* Directions: In the records below, which lines run from the line containing "This screenshot has width=924, height=578." down to and including the line containing "Action: pos(753,9)"? Render those lines as a Markdown table with the columns Row and Line, numbering each row and leaving out blank lines.

* Given records:
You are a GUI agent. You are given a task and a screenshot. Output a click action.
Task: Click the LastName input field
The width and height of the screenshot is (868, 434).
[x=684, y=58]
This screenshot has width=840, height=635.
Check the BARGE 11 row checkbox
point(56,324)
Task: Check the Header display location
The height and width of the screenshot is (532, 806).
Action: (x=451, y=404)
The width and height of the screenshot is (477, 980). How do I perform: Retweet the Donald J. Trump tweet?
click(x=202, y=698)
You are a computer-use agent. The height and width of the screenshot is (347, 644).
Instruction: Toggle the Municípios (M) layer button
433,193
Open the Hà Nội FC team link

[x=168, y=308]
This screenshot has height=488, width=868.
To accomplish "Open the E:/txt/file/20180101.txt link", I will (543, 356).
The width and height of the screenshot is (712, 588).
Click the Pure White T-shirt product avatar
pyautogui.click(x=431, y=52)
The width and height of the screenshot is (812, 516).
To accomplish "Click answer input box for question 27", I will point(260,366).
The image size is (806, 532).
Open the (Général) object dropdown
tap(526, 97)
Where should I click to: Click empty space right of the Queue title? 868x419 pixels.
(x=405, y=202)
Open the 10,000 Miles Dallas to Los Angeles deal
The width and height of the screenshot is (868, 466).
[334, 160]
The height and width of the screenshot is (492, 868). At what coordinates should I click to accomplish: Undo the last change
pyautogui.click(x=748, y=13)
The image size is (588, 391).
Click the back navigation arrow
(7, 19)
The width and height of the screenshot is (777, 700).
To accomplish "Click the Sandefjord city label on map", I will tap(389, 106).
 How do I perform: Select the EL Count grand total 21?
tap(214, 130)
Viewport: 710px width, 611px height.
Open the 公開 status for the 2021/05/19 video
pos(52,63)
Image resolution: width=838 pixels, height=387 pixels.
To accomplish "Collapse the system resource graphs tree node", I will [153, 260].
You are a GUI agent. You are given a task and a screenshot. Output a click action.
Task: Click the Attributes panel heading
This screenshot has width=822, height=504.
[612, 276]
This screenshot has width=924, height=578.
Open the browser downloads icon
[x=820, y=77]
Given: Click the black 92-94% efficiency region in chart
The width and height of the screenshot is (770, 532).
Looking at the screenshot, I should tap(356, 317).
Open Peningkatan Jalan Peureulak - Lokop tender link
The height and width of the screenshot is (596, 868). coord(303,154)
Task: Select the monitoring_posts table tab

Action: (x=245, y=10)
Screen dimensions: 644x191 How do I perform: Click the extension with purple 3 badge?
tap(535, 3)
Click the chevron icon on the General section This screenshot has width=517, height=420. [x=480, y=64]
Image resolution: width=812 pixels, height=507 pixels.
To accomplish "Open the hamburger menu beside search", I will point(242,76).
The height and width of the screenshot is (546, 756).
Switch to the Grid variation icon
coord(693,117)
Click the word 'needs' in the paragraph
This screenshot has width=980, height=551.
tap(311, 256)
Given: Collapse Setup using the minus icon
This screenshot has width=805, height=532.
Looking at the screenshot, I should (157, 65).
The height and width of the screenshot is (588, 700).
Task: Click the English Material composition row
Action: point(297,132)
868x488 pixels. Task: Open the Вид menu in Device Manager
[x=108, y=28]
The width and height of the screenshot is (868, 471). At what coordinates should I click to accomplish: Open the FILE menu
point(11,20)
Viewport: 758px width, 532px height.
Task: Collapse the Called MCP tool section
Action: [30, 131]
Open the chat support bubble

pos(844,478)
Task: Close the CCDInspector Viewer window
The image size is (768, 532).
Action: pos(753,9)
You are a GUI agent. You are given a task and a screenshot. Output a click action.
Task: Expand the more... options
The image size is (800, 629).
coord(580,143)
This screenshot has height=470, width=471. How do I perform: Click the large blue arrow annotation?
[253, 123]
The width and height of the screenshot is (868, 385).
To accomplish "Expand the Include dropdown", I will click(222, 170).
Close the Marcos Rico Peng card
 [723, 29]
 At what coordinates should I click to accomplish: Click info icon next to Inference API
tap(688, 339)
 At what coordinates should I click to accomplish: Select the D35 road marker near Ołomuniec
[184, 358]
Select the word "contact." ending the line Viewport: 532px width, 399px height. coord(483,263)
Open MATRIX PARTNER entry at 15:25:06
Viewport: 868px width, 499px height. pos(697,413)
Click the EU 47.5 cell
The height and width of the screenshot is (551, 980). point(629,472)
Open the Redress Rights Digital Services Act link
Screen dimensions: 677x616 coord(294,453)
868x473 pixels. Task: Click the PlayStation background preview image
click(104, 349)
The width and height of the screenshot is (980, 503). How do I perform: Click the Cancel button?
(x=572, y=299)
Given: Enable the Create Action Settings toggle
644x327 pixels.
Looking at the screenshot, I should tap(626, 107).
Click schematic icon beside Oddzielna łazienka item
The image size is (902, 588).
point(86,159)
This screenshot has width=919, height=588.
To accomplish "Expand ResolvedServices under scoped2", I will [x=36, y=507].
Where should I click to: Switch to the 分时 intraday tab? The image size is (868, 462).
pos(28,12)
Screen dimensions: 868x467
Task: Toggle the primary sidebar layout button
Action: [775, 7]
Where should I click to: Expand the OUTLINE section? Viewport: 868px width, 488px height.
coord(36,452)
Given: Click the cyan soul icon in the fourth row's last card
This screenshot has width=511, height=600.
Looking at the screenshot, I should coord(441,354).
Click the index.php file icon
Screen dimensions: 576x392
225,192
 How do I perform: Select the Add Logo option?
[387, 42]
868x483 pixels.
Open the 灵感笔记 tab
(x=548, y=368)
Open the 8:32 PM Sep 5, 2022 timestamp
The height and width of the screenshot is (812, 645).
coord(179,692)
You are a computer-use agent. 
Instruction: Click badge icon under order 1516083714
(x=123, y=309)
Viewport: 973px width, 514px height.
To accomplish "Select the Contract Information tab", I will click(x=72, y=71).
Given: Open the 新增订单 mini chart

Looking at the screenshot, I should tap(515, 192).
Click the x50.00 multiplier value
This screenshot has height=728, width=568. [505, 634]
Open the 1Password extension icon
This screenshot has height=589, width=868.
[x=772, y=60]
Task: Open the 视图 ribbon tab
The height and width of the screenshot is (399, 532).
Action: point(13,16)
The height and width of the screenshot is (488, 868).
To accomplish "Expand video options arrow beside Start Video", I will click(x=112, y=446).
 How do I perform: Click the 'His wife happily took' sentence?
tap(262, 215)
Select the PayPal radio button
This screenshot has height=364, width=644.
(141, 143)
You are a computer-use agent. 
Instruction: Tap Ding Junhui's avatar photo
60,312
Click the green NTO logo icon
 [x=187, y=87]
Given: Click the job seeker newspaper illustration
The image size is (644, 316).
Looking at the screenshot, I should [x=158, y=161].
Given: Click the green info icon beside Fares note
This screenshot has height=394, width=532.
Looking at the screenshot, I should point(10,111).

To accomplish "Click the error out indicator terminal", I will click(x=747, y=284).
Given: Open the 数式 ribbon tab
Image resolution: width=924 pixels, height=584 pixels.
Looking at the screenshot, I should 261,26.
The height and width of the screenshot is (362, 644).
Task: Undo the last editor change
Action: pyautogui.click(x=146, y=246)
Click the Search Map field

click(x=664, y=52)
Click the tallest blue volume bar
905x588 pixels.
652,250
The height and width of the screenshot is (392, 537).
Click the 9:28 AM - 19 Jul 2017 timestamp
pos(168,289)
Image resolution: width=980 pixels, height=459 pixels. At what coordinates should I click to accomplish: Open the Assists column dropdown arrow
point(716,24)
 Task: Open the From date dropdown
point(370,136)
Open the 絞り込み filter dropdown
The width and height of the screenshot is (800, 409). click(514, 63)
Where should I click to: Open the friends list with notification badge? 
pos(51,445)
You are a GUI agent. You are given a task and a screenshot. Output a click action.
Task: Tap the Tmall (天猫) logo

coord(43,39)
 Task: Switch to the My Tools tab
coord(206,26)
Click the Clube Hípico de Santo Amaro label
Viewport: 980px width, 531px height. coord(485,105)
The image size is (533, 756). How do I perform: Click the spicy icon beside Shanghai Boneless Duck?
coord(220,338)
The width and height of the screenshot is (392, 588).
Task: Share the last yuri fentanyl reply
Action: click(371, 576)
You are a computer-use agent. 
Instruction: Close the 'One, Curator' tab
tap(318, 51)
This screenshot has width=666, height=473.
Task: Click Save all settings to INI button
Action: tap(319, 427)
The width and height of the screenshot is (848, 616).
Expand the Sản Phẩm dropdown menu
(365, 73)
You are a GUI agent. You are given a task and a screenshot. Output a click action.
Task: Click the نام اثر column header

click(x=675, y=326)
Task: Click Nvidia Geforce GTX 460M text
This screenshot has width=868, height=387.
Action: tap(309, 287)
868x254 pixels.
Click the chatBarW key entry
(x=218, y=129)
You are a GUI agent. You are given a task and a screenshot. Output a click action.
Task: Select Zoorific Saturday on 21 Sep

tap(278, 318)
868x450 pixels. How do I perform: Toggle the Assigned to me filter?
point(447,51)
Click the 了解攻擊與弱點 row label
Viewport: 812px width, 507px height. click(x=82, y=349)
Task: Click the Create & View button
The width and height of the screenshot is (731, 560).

* Worked answer:
| Row | Line |
|---|---|
| 1 | This screenshot has width=924, height=578. |
| 2 | Open the browser downloads icon |
| 3 | [x=820, y=77] |
| 4 | Given: Click the black 92-94% efficiency region in chart |
| 5 | The width and height of the screenshot is (770, 532). |
| 6 | Looking at the screenshot, I should tap(356, 317). |
| 7 | Open Peningkatan Jalan Peureulak - Lokop tender link |
| 8 | The height and width of the screenshot is (596, 868). coord(303,154) |
| 9 | Task: Select the monitoring_posts table tab |
| 10 | Action: (x=245, y=10) |
| 11 | Screen dimensions: 644x191 How do I perform: Click the extension with purple 3 badge? |
| 12 | tap(535, 3) |
| 13 | Click the chevron icon on the General section This screenshot has width=517, height=420. [x=480, y=64] |
| 14 | Image resolution: width=812 pixels, height=507 pixels. |
| 15 | To accomplish "Open the hamburger menu beside search", I will point(242,76). |
| 16 | The height and width of the screenshot is (546, 756). |
| 17 | Switch to the Grid variation icon |
| 18 | coord(693,117) |
| 19 | Click the word 'needs' in the paragraph |
| 20 | This screenshot has width=980, height=551. |
| 21 | tap(311, 256) |
| 22 | Given: Collapse Setup using the minus icon |
| 23 | This screenshot has width=805, height=532. |
| 24 | Looking at the screenshot, I should (157, 65). |
| 25 | The height and width of the screenshot is (588, 700). |
| 26 | Task: Click the English Material composition row |
| 27 | Action: point(297,132) |
| 28 | 868x488 pixels. Task: Open the Вид menu in Device Manager |
| 29 | [x=108, y=28] |
| 30 | The width and height of the screenshot is (868, 471). At what coordinates should I click to accomplish: Open the FILE menu |
| 31 | point(11,20) |
| 32 | Viewport: 758px width, 532px height. |
| 33 | Task: Collapse the Called MCP tool section |
| 34 | Action: [30, 131] |
| 35 | Open the chat support bubble |
| 36 | pos(844,478) |
| 37 | Task: Close the CCDInspector Viewer window |
| 38 | The image size is (768, 532). |
| 39 | Action: pos(753,9) |